Due to data migration from RDBMS (oracle/teradata) to HDFS (HIVE) the requirement is to compare full data set from RDBMS to HIVE data set, I understand that bring huge data from RDBMS/HIVE is a big network overhead but that is the requirement, I have developed a basic java framework in eclipse which will take source and target queries (with limited rows) and do a side by side comparison by fetching RDBMS and HIVE resulsets however to make it a more comprehensive validation I have to compare the keys of both the systems and check for duplicates in both the system, here are the things i tried till now:
Initialised two HashMaps one for RDBMS and one for HIVE then took PK as key and non-key attributes in a arraylist as value. Now with two hashmaps tried to compare the keys/values between it. But loading two resultsets and hashmaps in RAM would degrade the performance.

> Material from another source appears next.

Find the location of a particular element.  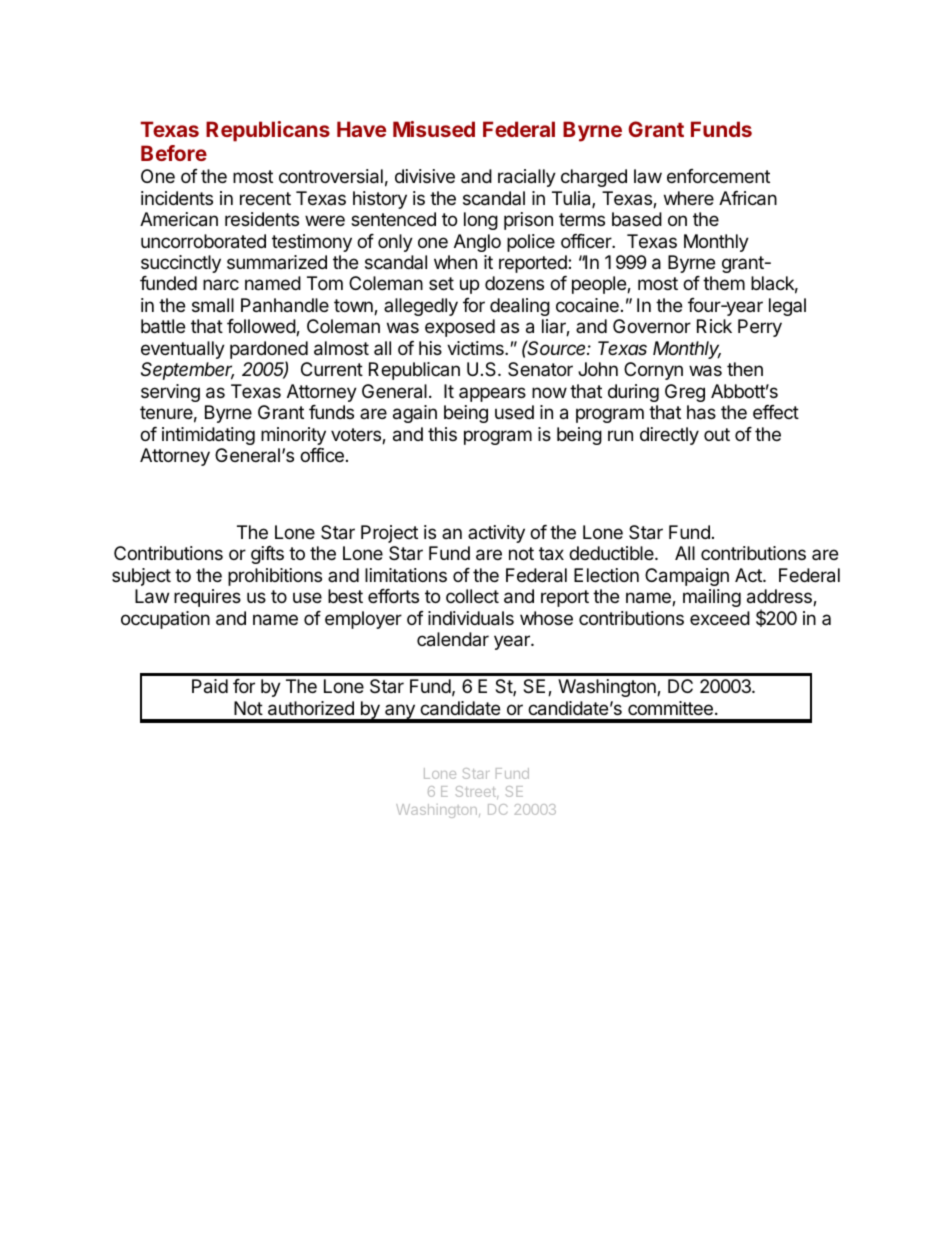

Paid is located at coordinates (210, 686).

Tried to use REDIS in-memory database for storing Key/Value pairs however as I am trying to access REDIS through Java program not sure how to use REDIS hashmaps/hashsets the way we use in JAVA.
- Wrote the resultsets into two different text files but writing the file and reading/processing is time consuming.
For the fetching part of the data from RDBMS I have done things mentioned here and here I guess there maybe some tool for this job but am trying to develop something in opensource.